Hi,

April is a sad month for me and many other Sudanese. It marks the first anniversary of the Sudanese revolution which ousted president Omar al-Bashir. It should be a happy one-year birthday, but there are too many deaths to mourn, too many families still stricken with grief, and too many Sudanese still struggling to secure basic necessities to survive. To close out the first year after a tumultuous revolution that began because people could not afford to eat in an even worse economic situation, exacerbated by a countrywide shutdown because of coronavirus, doesn’t incline one to celebration.

And then there’s the government itself. This wasn’t a "clean" revolution, in that it didn’t eject the head of government and his entire network from power. After months of messy, drawn-out negotiations which saw even more lives lost, the compromise was a transitional government that includes civilian elements, but the country is still in the executive hand of Bashir’s military and security forces. The price paid was so high, in blood and economic stability, that as the first anniversary of Bashir’s removal looms, it’s very hard to stop myself from asking a forbidden question when it comes to revolutions: was it worth it?

Even typing the words feels like heresy. Like a betrayal of those who perished. But it is a question that is asked all across the Arab world. It is asked in Egypt as removing Mubarak only paved the way for a Mubarak redux. It is asked in Libya as the country descends into anarchy. It is asked in Syria and in Yemen where the dead and displaced mount by the day.

Input data:
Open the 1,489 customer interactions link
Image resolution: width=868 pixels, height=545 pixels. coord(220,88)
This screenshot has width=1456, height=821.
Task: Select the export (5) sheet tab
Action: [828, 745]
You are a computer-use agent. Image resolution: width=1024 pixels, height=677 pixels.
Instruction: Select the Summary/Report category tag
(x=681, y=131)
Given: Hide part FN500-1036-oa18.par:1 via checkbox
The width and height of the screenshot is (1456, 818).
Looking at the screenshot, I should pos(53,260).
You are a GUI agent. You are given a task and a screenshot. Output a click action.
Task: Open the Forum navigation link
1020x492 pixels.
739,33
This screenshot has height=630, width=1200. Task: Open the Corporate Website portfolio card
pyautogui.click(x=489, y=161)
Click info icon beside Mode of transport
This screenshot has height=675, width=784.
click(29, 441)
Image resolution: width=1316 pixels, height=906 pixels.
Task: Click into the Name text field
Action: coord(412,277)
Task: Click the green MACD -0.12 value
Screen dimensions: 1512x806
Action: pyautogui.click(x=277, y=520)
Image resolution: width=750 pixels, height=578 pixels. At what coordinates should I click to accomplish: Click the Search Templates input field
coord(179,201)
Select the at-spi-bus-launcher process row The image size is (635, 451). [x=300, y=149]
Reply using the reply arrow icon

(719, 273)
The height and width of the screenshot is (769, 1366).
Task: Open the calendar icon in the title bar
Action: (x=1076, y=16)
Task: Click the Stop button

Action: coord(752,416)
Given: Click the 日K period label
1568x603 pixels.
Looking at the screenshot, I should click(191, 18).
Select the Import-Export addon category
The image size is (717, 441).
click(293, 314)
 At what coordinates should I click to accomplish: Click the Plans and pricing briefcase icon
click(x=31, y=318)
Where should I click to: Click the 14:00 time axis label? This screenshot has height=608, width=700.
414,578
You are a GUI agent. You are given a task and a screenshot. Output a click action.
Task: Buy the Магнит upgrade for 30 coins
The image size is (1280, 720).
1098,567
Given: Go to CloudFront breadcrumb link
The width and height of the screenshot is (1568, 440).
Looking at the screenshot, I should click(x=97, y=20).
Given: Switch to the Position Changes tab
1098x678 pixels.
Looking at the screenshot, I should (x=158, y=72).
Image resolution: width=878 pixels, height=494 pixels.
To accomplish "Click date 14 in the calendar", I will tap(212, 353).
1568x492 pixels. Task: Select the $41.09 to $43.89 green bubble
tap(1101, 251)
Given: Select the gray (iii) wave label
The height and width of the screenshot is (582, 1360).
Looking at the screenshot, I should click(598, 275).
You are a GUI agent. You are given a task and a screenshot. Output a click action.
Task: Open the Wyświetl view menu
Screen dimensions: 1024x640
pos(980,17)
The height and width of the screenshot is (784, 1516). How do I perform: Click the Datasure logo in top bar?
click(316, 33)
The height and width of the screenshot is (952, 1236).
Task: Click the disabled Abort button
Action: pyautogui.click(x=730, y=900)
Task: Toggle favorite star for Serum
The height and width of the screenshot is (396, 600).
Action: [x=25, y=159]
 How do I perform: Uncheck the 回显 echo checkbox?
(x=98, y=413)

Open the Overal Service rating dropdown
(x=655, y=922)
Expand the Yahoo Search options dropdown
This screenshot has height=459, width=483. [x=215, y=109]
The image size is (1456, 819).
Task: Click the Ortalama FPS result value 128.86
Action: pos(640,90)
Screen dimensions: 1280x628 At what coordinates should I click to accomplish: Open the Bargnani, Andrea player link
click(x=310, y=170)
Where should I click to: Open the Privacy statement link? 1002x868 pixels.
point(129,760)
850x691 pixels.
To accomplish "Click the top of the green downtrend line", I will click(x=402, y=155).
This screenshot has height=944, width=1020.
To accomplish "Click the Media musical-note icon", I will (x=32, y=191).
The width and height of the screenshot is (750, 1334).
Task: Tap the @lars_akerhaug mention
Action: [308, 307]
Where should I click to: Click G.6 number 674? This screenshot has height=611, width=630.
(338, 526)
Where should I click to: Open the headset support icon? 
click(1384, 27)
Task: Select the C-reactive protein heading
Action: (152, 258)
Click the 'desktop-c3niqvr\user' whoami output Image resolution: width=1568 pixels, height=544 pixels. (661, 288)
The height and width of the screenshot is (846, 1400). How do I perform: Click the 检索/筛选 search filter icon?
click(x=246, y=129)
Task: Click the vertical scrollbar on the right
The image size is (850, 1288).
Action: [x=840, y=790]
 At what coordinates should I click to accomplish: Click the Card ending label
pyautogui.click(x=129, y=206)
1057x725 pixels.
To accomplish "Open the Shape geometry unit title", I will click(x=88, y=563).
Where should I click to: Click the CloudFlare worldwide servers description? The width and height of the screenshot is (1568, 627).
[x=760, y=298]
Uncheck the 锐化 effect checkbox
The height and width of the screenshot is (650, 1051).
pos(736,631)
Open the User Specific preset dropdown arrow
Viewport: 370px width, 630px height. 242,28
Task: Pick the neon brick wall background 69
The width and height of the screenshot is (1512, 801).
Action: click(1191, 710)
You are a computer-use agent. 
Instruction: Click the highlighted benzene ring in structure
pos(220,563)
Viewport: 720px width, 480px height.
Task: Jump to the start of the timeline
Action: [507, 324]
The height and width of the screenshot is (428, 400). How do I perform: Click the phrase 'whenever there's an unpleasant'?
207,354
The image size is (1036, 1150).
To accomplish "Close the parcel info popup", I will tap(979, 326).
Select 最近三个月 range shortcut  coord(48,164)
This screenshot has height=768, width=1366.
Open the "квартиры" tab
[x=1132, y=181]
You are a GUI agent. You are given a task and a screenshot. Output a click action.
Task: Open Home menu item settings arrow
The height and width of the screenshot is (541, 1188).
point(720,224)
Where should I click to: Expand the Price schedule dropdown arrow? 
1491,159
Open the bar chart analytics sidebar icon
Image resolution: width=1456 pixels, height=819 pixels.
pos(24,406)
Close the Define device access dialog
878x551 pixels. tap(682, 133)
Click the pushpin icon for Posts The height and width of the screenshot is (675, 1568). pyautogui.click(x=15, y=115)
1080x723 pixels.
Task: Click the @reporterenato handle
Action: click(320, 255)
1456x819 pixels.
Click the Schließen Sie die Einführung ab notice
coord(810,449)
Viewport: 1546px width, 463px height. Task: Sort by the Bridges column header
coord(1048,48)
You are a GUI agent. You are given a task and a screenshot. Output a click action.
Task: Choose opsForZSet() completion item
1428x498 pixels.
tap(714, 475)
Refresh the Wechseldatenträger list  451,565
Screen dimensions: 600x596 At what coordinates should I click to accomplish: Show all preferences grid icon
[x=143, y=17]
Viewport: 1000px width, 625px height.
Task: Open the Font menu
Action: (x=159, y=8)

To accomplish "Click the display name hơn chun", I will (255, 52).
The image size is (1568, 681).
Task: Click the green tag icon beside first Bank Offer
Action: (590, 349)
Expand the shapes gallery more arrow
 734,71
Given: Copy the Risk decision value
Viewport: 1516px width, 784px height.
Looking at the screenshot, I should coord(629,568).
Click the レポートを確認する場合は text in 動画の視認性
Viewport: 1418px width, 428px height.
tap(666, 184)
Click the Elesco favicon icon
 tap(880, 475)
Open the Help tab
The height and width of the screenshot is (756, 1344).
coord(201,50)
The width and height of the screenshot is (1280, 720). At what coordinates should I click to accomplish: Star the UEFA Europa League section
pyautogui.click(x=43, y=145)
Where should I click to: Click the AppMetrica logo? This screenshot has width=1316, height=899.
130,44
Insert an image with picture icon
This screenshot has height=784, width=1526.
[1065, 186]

Using the information:
A – From the text on Sudan's revolution, write out everything from "April is a sad" down to "incline one to celebration.".
B – In the text on Sudan's revolution, what was the compromise reached after the months of negotiations?

Answers for the exercise:
A –
April is a sad month for me and many other Sudanese. It marks the first anniversary of the Sudanese revolution which ousted president Omar al-Bashir. It should be a happy one-year birthday, but there are too many deaths to mourn, too many families still stricken with grief, and too many Sudanese still struggling to secure basic necessities to survive. To close out the first year after a tumultuous revolution that began because people could not afford to eat in an even worse economic situation, exacerbated by a countrywide shutdown because of coronavirus, doesn’t incline one to celebration.

B – A transitional government that includes civilian elements.